Quoting extensively from a law book on the assessment of circumstantial evidence, Mr Coomaraswamy said that the prosecution evidence, put simply and stripped of all the trimmings, was that the accused stood to gain by the death of Jenny, that he was with her when she disappeared, that after her disappearance he made representations that he presumed her to be dead, and that he had told untruths in the witness-box. “On this basis the prosecution is going to ask you to return a verdict that he is guilty of murder.”

Dealing with the allegation that Ang told untruths in the witness-box, Mr Coomaraswamy read extracts from accused’s diary and submitted that if the diary was a ‘diary of truth’, as the prosecution contended, it was strange that it contained no entry on 8 June of a telephone call to McDougall (a director of Edward Lumley Limited, the insurance company).

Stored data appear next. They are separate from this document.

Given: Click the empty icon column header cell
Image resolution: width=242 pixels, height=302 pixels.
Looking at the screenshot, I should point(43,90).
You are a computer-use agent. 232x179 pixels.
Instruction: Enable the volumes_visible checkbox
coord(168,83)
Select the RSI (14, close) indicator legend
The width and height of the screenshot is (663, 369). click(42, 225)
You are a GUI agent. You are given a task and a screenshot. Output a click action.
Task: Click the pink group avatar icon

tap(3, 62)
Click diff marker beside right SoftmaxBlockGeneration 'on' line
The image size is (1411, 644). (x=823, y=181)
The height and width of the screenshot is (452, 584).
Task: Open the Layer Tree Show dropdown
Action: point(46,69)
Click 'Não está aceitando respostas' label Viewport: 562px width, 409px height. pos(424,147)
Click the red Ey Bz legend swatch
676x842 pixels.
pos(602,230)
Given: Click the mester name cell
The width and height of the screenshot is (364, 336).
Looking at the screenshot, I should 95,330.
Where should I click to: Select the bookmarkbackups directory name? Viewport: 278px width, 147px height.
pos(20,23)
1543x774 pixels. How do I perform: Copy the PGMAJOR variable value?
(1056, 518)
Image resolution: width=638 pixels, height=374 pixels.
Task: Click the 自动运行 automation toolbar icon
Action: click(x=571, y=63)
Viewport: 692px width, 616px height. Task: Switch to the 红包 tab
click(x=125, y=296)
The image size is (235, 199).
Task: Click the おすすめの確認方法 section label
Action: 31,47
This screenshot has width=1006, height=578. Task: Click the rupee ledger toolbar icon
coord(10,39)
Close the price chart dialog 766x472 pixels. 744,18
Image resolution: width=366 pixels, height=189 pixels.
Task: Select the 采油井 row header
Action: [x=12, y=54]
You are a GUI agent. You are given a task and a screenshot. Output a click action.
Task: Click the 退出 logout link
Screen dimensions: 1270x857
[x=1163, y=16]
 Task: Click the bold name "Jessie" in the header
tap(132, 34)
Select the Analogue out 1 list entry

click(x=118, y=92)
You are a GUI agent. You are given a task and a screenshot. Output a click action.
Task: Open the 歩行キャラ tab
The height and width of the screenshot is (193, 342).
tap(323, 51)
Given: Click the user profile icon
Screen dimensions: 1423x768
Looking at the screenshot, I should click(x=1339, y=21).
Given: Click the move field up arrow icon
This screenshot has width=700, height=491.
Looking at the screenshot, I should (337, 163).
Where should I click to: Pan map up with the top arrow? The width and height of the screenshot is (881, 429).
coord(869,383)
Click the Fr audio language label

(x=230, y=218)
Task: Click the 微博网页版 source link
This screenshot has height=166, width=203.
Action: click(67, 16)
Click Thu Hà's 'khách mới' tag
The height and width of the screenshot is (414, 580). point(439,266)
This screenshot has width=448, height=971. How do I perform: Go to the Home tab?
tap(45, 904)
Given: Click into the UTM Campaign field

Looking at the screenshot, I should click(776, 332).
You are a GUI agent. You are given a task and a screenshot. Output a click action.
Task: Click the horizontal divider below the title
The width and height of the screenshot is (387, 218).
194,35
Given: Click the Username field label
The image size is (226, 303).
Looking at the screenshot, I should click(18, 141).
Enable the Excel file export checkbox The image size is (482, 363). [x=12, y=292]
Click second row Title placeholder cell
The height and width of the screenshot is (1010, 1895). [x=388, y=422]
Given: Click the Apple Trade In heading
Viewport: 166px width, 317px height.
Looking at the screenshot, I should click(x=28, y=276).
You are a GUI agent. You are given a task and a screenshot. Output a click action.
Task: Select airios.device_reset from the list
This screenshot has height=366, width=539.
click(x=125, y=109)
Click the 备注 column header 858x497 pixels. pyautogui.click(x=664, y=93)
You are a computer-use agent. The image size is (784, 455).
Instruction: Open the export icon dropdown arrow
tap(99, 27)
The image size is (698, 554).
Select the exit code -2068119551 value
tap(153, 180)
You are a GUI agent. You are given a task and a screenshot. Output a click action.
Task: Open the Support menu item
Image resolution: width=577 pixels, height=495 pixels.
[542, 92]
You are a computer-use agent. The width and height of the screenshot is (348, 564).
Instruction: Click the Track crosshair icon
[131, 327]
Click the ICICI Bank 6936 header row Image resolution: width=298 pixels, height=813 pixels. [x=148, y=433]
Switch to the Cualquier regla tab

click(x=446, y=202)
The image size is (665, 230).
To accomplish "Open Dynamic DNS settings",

Ang had also been cross-examined on certain representations he had made to institutions of higher learning as to his qualifications and his name. “What has this to do with the case?” asked counsel. “For this, are we going to convict him of murder?”

He asked the jury to consider the accused’s evidence as a whole and his evidence in relation to the statement he made to the police soon after the incident, when there was no time for fabrication. They could then ask, was he telling the truth or not?

Mr Coomaraswamy also invited the jury to look at those parts of the accused’s evidence, where he could easily have lied, but where obviously he had given truthful answers. For instance, there was an important matter on which he could have lied: that he and not his mother was the real beneficiary by Jenny’s death.